> _PROVIDED TEXT_:

== == ==

Green labelling gets red light

Government attempts to set up a green labelling system to guide consumers and businesses to ecofriendly products were scuppered this week with the announcement that the national environmental agency Indalo Yethu would be dissolved.

Launched in 2006 by then-environment minister Marthinus van Schalkwyk, Indalo Yethu’s main aims were to raise environmental awareness and set up an eco-endorsement system. Its operational costs so far total R36.5-million.

In recent years the environment department assigned the agency other projects, which have been given six months to be wrapped up. These include the R390-million Eco­towns programme, which has ­created more than 3200 jobs around South Africa.

One of the government officials involved in setting up Indalo Yethu, who did not want to be named, said it was the leading legacy project of the World Summit on Sustainable Development hosted in Johannesburg in 2002. Its original budget was R20-million and more than two years of research into eco­labelling had preceded its launch.

“It is short-sighted to close such an initiative down when, around the world, there is an emphasis on the green economy. The visionary thing to do would have been to give it a new agenda and focus,” he said.

Another insider said the move ­followed a recent pattern in the department of closing down costly environmental initiatives that took years to set up. Last year Buyisa-e-Bag, a R65-million recycling initiative funded by plastic bag levies, was also wound down.

== == ==

> _WRITTEN EXERCISE_:
Copy the stretch of the green labelling article that starts at "In recent years" and ends at "around South Africa.", swapping "six months" for "nine months".

> _MATERIAL PROVIDED_:

== == ==

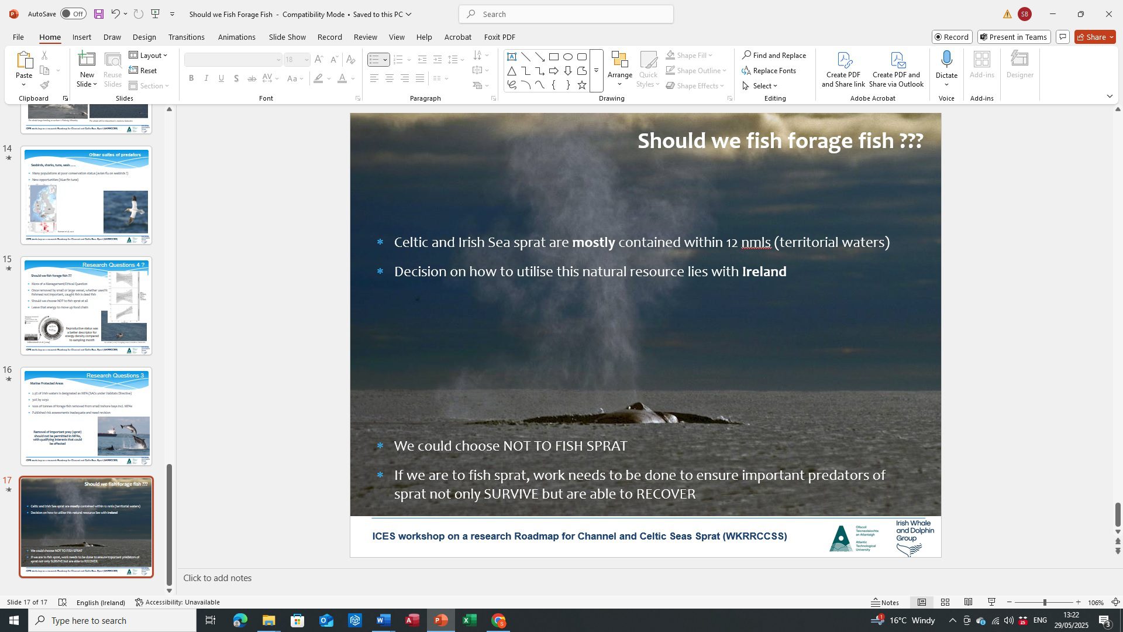Image resolution: width=1123 pixels, height=632 pixels.
Task: Click the Align Left paragraph icon
Action: (374, 78)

== == ==

> _THE ANSWER_:
In recent years the environment department assigned the agency other projects, which have been given nine months to be wrapped up. These include the R390-million Eco­towns programme, which has ­created more than 3200 jobs around South Africa.